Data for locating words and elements

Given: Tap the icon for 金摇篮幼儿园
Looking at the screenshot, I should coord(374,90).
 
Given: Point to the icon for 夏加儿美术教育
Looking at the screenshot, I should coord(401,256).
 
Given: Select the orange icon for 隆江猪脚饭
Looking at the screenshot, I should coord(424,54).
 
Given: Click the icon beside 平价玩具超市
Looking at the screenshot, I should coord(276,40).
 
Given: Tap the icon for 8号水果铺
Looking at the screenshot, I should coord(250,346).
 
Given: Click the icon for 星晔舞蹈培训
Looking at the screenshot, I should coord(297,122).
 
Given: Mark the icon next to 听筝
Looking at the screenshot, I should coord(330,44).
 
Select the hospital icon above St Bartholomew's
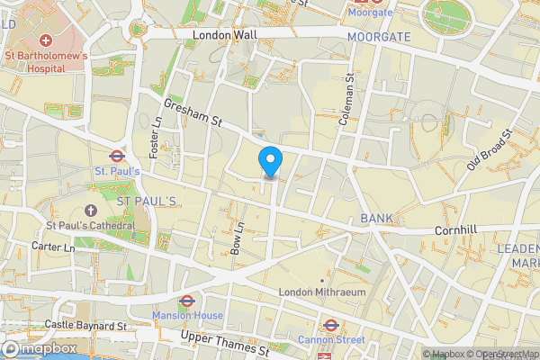[45, 41]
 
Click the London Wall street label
[225, 34]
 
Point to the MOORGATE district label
[378, 37]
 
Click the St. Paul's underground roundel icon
[116, 154]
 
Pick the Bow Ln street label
[238, 237]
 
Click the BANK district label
[376, 219]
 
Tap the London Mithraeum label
[321, 292]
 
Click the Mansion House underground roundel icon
[187, 301]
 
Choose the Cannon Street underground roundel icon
[330, 325]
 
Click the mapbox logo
[38, 348]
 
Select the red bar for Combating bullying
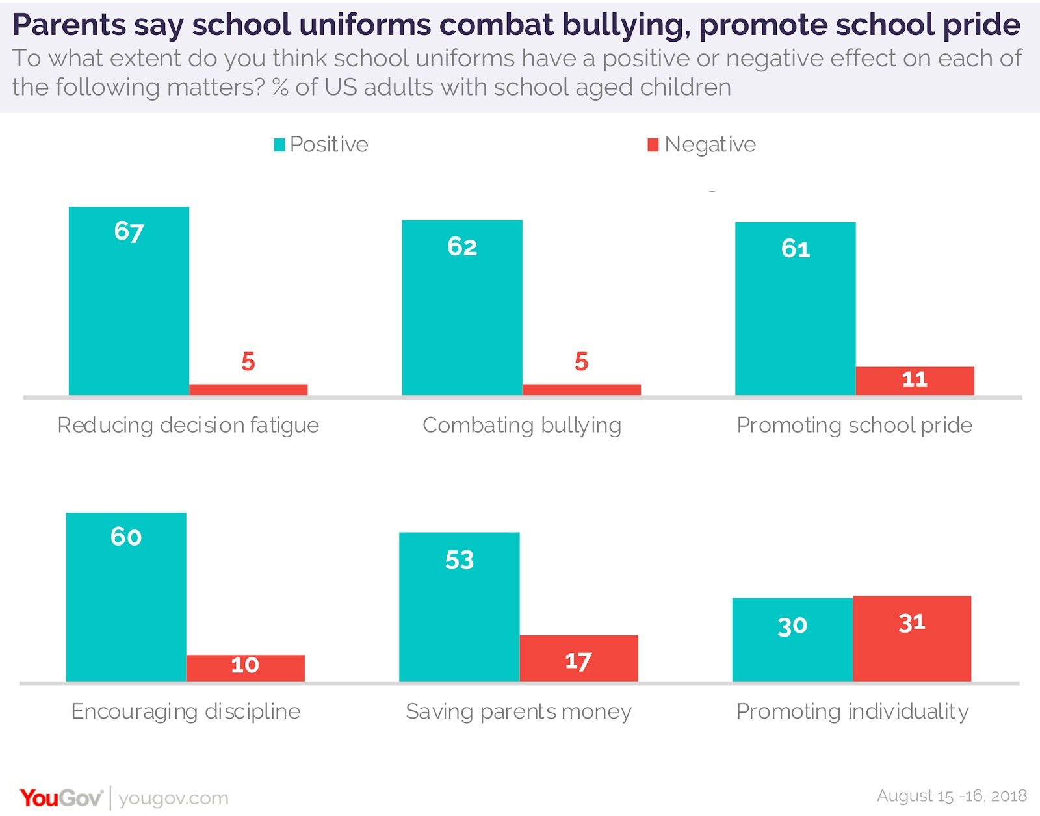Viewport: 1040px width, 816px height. coord(581,389)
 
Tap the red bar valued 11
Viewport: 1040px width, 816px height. coord(915,381)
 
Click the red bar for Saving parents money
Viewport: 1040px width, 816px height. coord(578,658)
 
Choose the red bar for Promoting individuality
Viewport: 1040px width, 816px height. coord(912,639)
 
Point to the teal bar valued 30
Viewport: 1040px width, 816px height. coord(792,639)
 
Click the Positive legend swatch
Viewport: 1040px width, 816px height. coord(280,145)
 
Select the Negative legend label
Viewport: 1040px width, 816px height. coord(710,144)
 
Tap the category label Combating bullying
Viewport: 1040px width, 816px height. coord(522,425)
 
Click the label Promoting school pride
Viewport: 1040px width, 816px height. coord(854,425)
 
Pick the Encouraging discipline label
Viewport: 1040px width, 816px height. coord(186,711)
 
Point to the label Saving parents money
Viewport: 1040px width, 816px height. coord(519,711)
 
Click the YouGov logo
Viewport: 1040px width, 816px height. coord(61,798)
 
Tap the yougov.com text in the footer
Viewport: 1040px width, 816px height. coord(174,798)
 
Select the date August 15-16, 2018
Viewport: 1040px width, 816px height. coord(952,796)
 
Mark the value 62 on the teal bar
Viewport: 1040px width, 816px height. coord(462,247)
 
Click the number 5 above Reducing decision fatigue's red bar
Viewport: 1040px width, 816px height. coord(248,361)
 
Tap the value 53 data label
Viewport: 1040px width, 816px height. coord(460,560)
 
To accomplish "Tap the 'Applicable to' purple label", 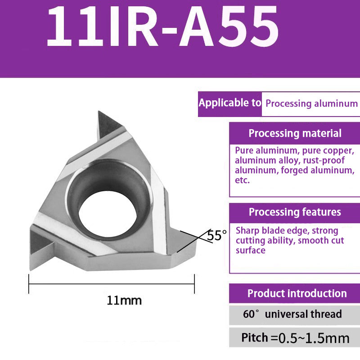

CHALLENGE: Copy out every one of the records above word for word, leaving out the pictures.

WORKED SOLUTION:
Given: Tap the icon for 金摇篮幼儿园
Looking at the screenshot, I should coord(374,90).
 
Given: Point to the icon for 夏加儿美术教育
Looking at the screenshot, I should coord(401,256).
 
Given: Select the orange icon for 隆江猪脚饭
Looking at the screenshot, I should coord(424,54).
 
Given: Click the icon beside 平价玩具超市
Looking at the screenshot, I should coord(276,40).
 
Given: Tap the icon for 8号水果铺
Looking at the screenshot, I should coord(250,346).
 
Given: Click the icon for 星晔舞蹈培训
Looking at the screenshot, I should coord(297,122).
 
Given: Mark the icon next to 听筝
Looking at the screenshot, I should coord(330,44).
 
Select the hospital icon above St Bartholomew's
[45, 41]
 
Click the London Wall street label
[225, 34]
 
Point to the MOORGATE district label
[378, 37]
 
Click the St. Paul's underground roundel icon
[116, 154]
 
Pick the Bow Ln street label
[238, 237]
 
Click the BANK district label
[376, 219]
 
Tap the London Mithraeum label
[321, 292]
 
Click the Mansion House underground roundel icon
[187, 301]
 
Choose the Cannon Street underground roundel icon
[330, 325]
 
Click the mapbox logo
[38, 348]
 
Select the red bar for Combating bullying
Viewport: 1040px width, 816px height. coord(581,389)
 
Tap the red bar valued 11
Viewport: 1040px width, 816px height. coord(915,381)
 
Click the red bar for Saving parents money
Viewport: 1040px width, 816px height. coord(578,658)
 
Choose the red bar for Promoting individuality
Viewport: 1040px width, 816px height. coord(912,639)
 
Point to the teal bar valued 30
Viewport: 1040px width, 816px height. coord(792,639)
 
Click the Positive legend swatch
Viewport: 1040px width, 816px height. coord(280,145)
 
Select the Negative legend label
Viewport: 1040px width, 816px height. coord(710,144)
 
Tap the category label Combating bullying
Viewport: 1040px width, 816px height. coord(522,425)
 
Click the label Promoting school pride
Viewport: 1040px width, 816px height. coord(854,425)
 
Pick the Encouraging discipline label
Viewport: 1040px width, 816px height. coord(186,711)
 
Point to the label Saving parents money
Viewport: 1040px width, 816px height. coord(519,711)
 
Click the YouGov logo
Viewport: 1040px width, 816px height. coord(61,798)
 
Tap the yougov.com text in the footer
Viewport: 1040px width, 816px height. coord(174,798)
 
Select the date August 15-16, 2018
Viewport: 1040px width, 816px height. coord(952,796)
 
Mark the value 62 on the teal bar
Viewport: 1040px width, 816px height. coord(462,247)
 
Click the number 5 above Reducing decision fatigue's red bar
Viewport: 1040px width, 816px height. coord(248,361)
 
Tap the value 53 data label
Viewport: 1040px width, 816px height. coord(460,560)
 
To accomplish "Tap the 'Applicable to' purple label", 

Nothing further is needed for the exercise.